Tulsa Real Estate Fund, The People's Fund, is a real estate crowdfund qualified by the Securities and Exchange Commission that allows both accredited and non-accredited investors to collectively invest and own real estate projects around the country that are unique, diversified and yield a reasonable rate of return. Tulsa Real Estate Fund seeks to raise up to $50 million in equity capital in its initial public offering under Regulation A+ of the Jump Start Our Business Start-Up Act. The Regulation A+ Tier II offering officially launched on June 1, 2018, at www.TulsaRealEstateFund.com and began taking investments immediately. The much-heralded 21st century fund raised $8 million in its first weekend.
"Tulsa Real Estate Fund was created for the sole purpose of the revitalization of urban communities across America, as well as a means for working class people to own shares and equity in a portfolio of real estate assets that will combat gentrification," said Jay Morrison, CEO and manager of the Tulsa Real Estate Fund.
The mission of the Tulsa Real Estate Fund is to perform comprehensive redevelopment of both people and real estate in key urban areas. The innovative fund allows socially conscious individuals and financial institutions the opportunity to invest in the people and real estate in local communities that matter most to them. Tulsa Real Estate Fund redevelopment projects being considered include single family, multi-family, commercial, and agricultural projects. Other redevelopment projects around the country will be announced in the coming months.
Tulsa Real Estate Fund is named in honor of the businessmen and businesswomen of the once prosperous Greenwood neighborhood in Tulsa, Okla. In 1921, more than 2,000 black-owned homes and businesses thrived in the self-sustaining community known as "Black Wall Street" before they were destroyed by an angry white mob and hundreds of African-Americans were killed in the worst armed race riots in U.S. history. Through the Greenwood community's perseverance, Black Wall Street was resurrected in 1925 and reached its economic peak in 1941. However, economic progress was short-lived due to discriminatory Jim Crow laws that crippled the community, including an urban removable program and a highway that was built over much of the area.
"Tulsa Real Estate Fund is the perfect economic vehicle for the urban community to collectively pool its more than $1.3 trillion in spending power to effectively control and revitalize our neighborhoods," said Morrison. "With the current tone in Washington, D.C., urban neighborhoods across the country will not have control of their dollars, real estate or small businesses for the foreseeable future. As a result, urban neighborhoods across the country are being redeveloped by individuals who do not have the best interests of the community in mind, which often leads to the displacement of longtime residents due to increased property values, thus making the cost of housing in our communities unaffordable. We believe Tulsa Real Estate Fund is the solution to this rapidly growing problem."

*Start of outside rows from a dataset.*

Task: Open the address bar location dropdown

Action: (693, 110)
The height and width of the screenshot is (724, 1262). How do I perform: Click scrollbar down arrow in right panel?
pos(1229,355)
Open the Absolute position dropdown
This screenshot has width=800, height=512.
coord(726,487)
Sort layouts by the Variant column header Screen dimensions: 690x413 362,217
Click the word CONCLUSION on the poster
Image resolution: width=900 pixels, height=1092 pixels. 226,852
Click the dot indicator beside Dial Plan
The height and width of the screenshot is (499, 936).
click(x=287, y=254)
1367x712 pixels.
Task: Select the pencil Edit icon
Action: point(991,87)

Tulsa Real Estate Fund's path to delivering reasonable returns to its fund managers and crowd partners will consist of identifying real estate with added value in urban communities, while repairing the constituency residing there; a grassroots approach that will allow access to the most advantageous public-private real estate opportunities; and a wealth management team with more than 30 years of combined experience in urban redevelopment projects.
In February 2018, Tulsa Real Estate Fund was notified by the SEC that it had qualified its Form 1A Application that allowed the company to move forward with its offering, which will leverage the key components of the Regulation A+ Tier II rules that allows for the solicitation of the general public as well as traditional investors and financial institutions.

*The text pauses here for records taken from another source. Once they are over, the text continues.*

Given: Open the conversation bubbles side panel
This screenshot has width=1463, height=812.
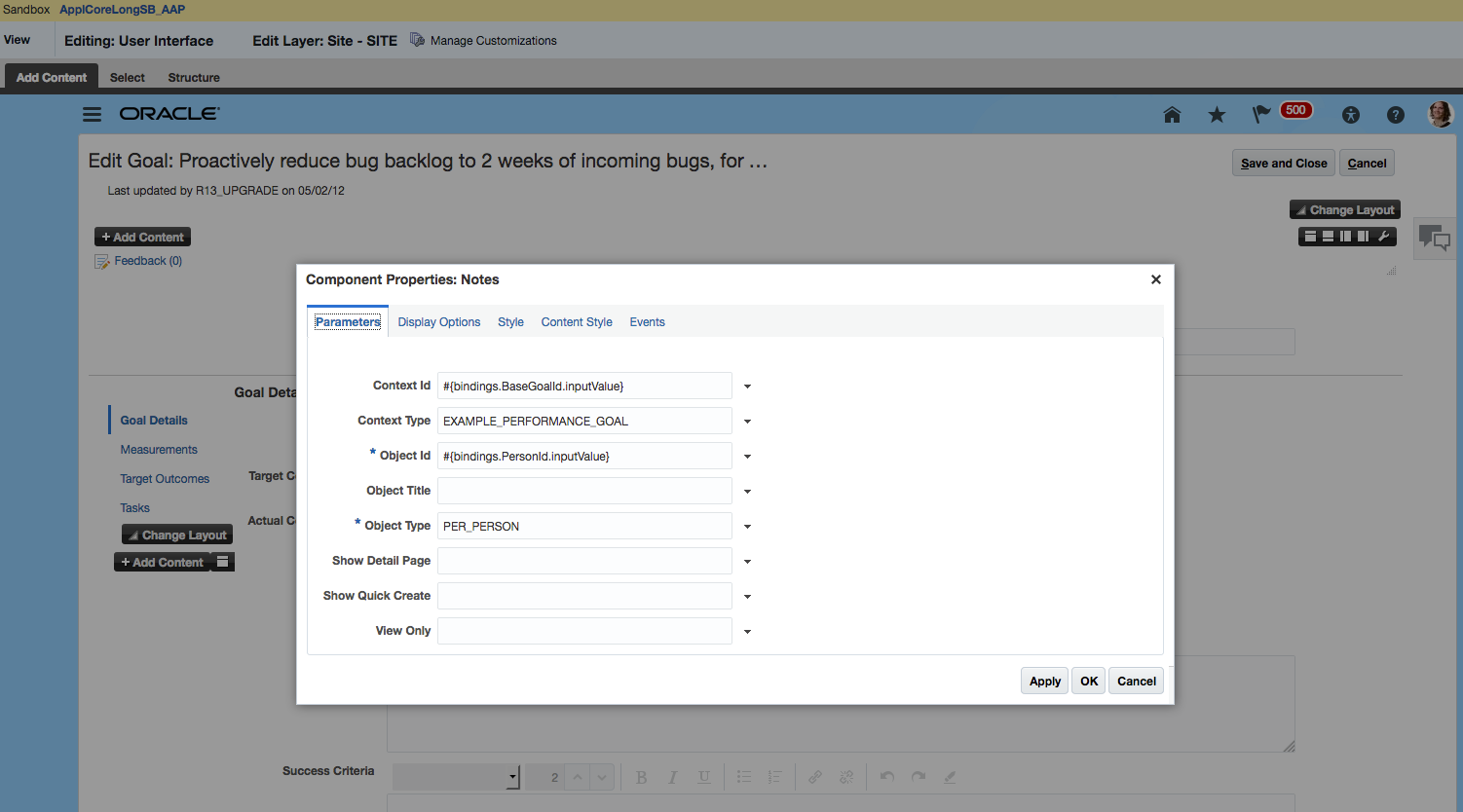Looking at the screenshot, I should (1434, 238).
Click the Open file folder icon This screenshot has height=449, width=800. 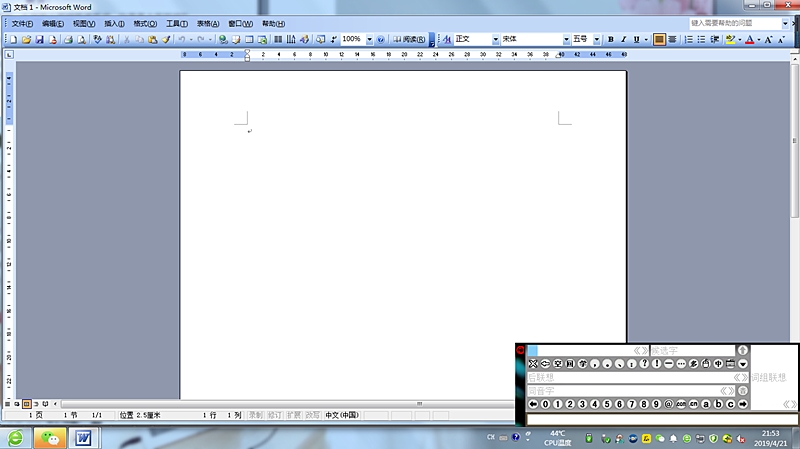pos(26,40)
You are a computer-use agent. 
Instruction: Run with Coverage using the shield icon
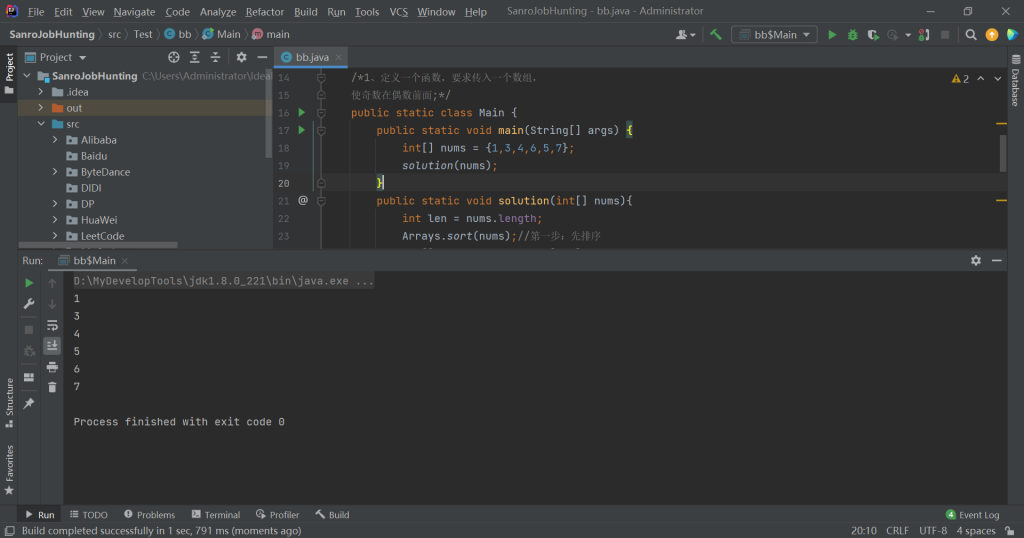[x=873, y=34]
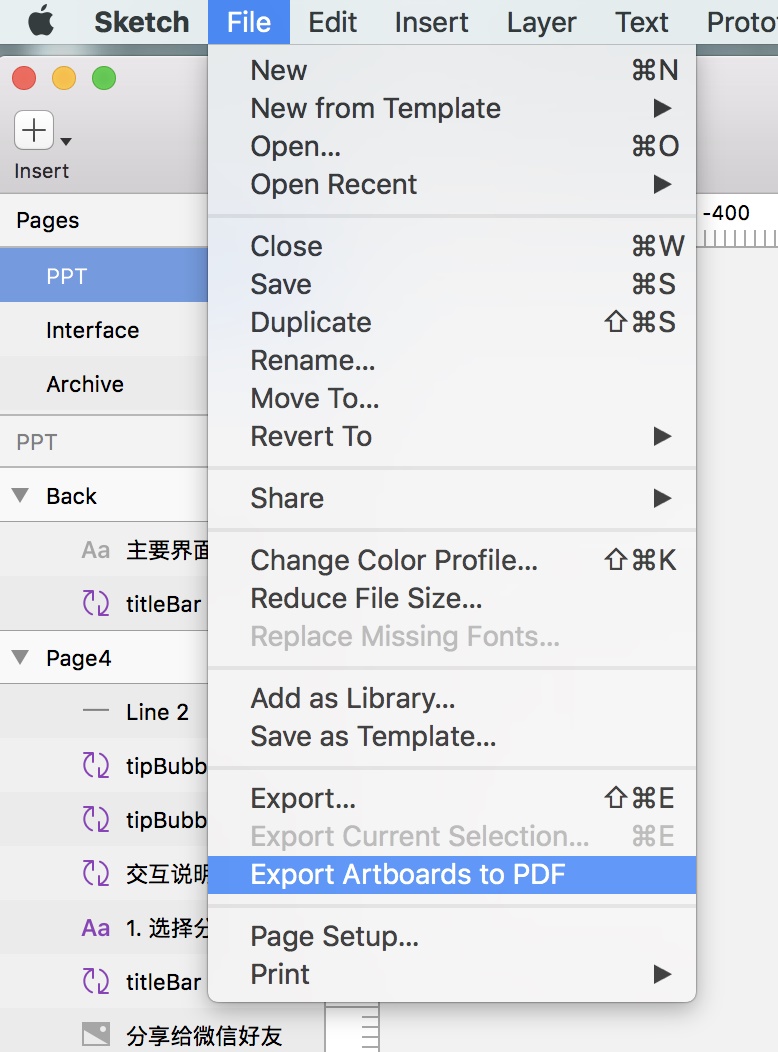Click Reduce File Size… option
778x1052 pixels.
(x=366, y=599)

"Regulation A+ is a big win for urban entrepreneurs because it opens the door for access to capital. It's also a big win for investors since more people will have access to investment opportunities," said Morrison. "Historically, non-accredited investors have been left on the sidelines for many investment opportunities such as initial public offerings and venture capital. Regulation A+ opens the door to these investment opportunities, which will in effect allow Black Wall Street to thrive once again, but in more urban communities around the country."
The Tulsa Real Estate Fund builds on Project Rebuild, President Barack Obama's $15 billion proposal to invest in a national effort that leverages private capital and expertise to rehabilitate hundreds of thousands of communities across the country. Building on the successful ideas developed during the implementation of the Neighborhood Stabilization Project, Project Rebuild provides funding to purchase, rehabilitate, and/or redevelop foreclosed, abandoned, demolished, or vacant properties. Funding also helps grantees establish and operate land banks and create jobs maintaining properties to avoid community blight.